Defects containing bone morphogenetic protein-2 soaked sponge demonstrate significant bone healing as early as four weeks after surgery, as evidenced by the radiopaque callous bridging across the defect. By 12 weeks, significant new mineral deposition has formed throughout the defect. Significant new periosteal bone can be observed in the callous extending from the cut femur edge and the spicules of woven and lamellar bone have developed throughout the defect.

Further, cartilage deposition is not seen. Imaging via In Vivo Imaging System after the removal of the external fixator allows visualization of the bioluminescent transfected cells within the defect. For example, cells in the medullary cavity luminesce after transfection with complexed mRNA encoding for Gaussia luciferase, and could be used to measure biological changes in the expression of a gene or protein of interest during the healing process.

Pin placement is important for ensuring a stable, lasting external fixation. The pins should be directly perpendicular to the femur, and parallel to each other, to minimize breakage and infection. Using this model, biological mechanisms, such as specific protein expressions, may be monitored to better understand healing, and different scaffold biomaterials or therapies may also be tested for therapeutic efficacy.

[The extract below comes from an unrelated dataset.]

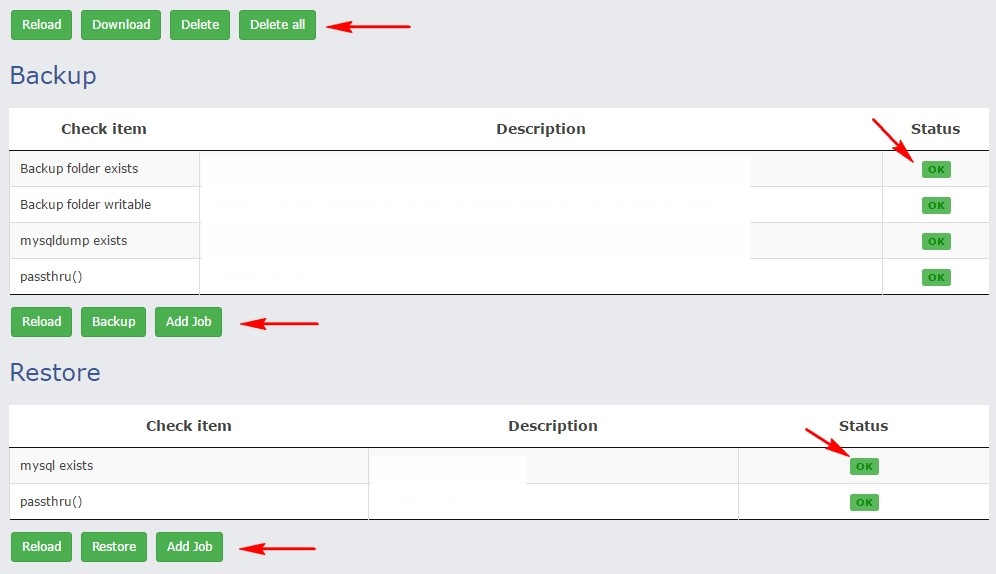Click OK badge for Restore passthru() row
The width and height of the screenshot is (996, 574).
(x=864, y=502)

We hope this technique will allow future researchers to more efficiently and effectively study orthopedic healing with external fixation so that their findings may be translated to improved clinical successes. Avoid inhaling anesthetic gases, wear proper personal protective equipment when handling formalin and EDTA, and take care when handling surgical instruments, particularly the drill and oscillating bone saw.